Comment diagnostiquer un problème de données¶
Si une donnée affichée semble fausse, suivre de préférence ce chemin :
- observer la projection consommée ;
- identifier le reader ou Read Service qui la fournit ;
- remonter au Builder ou au service qui l’a construite ;
- examiner l’état métier amont ;
- examiner la normalisation et le Stage ;
- comparer avec la source marchande ;
- seulement ensuite décider où corriger.
Cette méthode évite deux erreurs classiques :
- corriger la projection alors que la source amont est fausse ;
- corriger le Stage alors que la règle de Domain Core est incorrecte.
Reconstruction¶
Une structure reconstruisible ne doit pas être réparée à la main si son état amont est correct.
Pour une projection :
- vérifier la source amont ;
- vérifier le Builder ;
- vérifier le Write Service ;
- reconstruire avec le mécanisme officiel ;
- vérifier les compteurs et l’état final.
Une ancienne mutation destructive peut contaminer une projection historique. Dans ce cas, la projection doit être régénérée avant d’utiliser ses métriques comme baseline.

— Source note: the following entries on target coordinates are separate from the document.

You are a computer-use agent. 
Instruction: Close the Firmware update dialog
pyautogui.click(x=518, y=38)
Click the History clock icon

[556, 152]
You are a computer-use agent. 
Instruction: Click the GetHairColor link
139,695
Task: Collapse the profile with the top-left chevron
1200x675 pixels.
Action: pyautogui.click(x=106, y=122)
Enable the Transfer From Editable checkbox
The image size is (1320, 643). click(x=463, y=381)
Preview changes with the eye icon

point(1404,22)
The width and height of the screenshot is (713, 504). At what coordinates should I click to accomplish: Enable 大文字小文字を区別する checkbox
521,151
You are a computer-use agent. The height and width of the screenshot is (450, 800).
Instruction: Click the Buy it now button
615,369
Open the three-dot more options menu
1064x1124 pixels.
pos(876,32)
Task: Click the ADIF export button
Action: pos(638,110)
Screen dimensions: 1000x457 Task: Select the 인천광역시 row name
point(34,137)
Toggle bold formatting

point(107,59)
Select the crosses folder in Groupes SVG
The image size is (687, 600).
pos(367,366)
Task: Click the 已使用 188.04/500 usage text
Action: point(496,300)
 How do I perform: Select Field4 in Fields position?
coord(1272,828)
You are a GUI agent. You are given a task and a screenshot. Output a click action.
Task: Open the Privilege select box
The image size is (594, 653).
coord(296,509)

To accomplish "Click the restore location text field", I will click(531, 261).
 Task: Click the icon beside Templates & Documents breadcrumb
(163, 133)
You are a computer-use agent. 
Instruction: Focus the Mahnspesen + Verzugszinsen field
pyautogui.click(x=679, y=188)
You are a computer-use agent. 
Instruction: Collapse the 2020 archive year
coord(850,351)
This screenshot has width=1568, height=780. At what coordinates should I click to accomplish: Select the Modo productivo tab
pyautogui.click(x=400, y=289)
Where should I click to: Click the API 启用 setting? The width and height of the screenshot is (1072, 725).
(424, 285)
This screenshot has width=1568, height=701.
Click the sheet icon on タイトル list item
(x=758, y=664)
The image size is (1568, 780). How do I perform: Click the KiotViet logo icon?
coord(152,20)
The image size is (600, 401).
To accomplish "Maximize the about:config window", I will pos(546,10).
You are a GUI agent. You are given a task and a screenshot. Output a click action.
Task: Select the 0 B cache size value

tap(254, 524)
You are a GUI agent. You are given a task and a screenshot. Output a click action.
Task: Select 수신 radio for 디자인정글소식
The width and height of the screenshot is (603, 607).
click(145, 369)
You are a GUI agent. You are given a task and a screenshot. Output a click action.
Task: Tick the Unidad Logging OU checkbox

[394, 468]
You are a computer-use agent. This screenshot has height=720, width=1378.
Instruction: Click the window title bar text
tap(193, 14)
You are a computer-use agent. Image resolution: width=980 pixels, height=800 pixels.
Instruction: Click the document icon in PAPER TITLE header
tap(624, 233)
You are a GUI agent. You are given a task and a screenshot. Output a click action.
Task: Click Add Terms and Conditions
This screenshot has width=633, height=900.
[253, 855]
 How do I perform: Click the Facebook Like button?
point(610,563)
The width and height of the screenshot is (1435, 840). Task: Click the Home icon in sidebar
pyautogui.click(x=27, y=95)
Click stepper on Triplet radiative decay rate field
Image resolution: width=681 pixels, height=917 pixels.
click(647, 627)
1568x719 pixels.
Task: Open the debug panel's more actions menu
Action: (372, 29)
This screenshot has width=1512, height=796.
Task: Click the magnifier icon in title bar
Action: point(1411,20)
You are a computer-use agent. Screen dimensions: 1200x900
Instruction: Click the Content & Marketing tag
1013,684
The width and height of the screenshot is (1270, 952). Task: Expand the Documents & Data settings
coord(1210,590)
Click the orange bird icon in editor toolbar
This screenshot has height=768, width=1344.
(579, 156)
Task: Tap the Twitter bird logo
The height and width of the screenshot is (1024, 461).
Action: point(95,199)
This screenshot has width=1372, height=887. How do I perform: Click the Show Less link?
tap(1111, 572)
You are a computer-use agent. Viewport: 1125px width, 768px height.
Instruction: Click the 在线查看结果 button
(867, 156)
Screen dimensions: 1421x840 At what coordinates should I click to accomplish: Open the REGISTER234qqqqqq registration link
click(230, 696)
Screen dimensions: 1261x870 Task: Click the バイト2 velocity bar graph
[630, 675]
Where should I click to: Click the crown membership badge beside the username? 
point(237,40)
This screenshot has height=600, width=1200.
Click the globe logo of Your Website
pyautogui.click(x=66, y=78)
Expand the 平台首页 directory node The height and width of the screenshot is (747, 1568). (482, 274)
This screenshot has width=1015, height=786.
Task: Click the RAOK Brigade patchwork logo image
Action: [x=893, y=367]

Sécurité avant intervention SQL¶
Avant toute écriture sensible :
- identifier précisément le périmètre ;
- mesurer le nombre de lignes concernées ;
- vérifier si une commande ou un Write Service officiel existe ;
- prendre une sauvegarde lorsque le risque le justifie ;
- définir la procédure de rollback ou de reconstruction ;
- effectuer une lecture avant/après ;
- documenter les compteurs modifiés.
Les opérations de sauvegarde et de restauration sont documentées dans les pages Operations.
Erreurs fréquentes¶
« La colonne contient cette valeur, donc c’est la vérité »¶
Faux. Il faut identifier qui l’a produite et dans quelle couche elle appartient.
« Je peux corriger directement la projection »¶
À éviter. La prochaine reconstruction peut effacer la correction et le défaut amont restera présent.
« Le Frontend peut lire le Stage pour dépanner »¶
Non. Cela contourne la frontière projection-first et réintroduit de la logique de traitement côté lecture publique.
« Une table temporaire est forcément sans effet »¶
Non. Sa création reste un effet technique. Certaines commandes audit ou dry-run peuvent donc ne pas être strictement read-only.
« Le préfixe SQL est une constante du produit »¶
Non. wp_3888956 est la valeur documentée pour le runtime actuel ; elle ne doit pas devenir une hypothèse universelle dans le code.
Invariants¶
- La Database persiste ; elle ne décide pas de la vérité métier.
- Stage, états intermédiaires, projections et états techniques restent distinguables.
- Une projection reste dérivée et reconstruisible.
- Le Frontend public ne lit pas directement les structures internes du Pipeline.
- Les statuts métier restent explicites, y compris
unknown,ambiguousetconflict. - Une écriture durable passe par une frontière d’écriture explicite.
- Les interventions SQL manuelles restent exceptionnelles, bornées et vérifiables.
- Les données nécessaires aux audits et reconstructions ne sont pas supprimées sans politique explicite.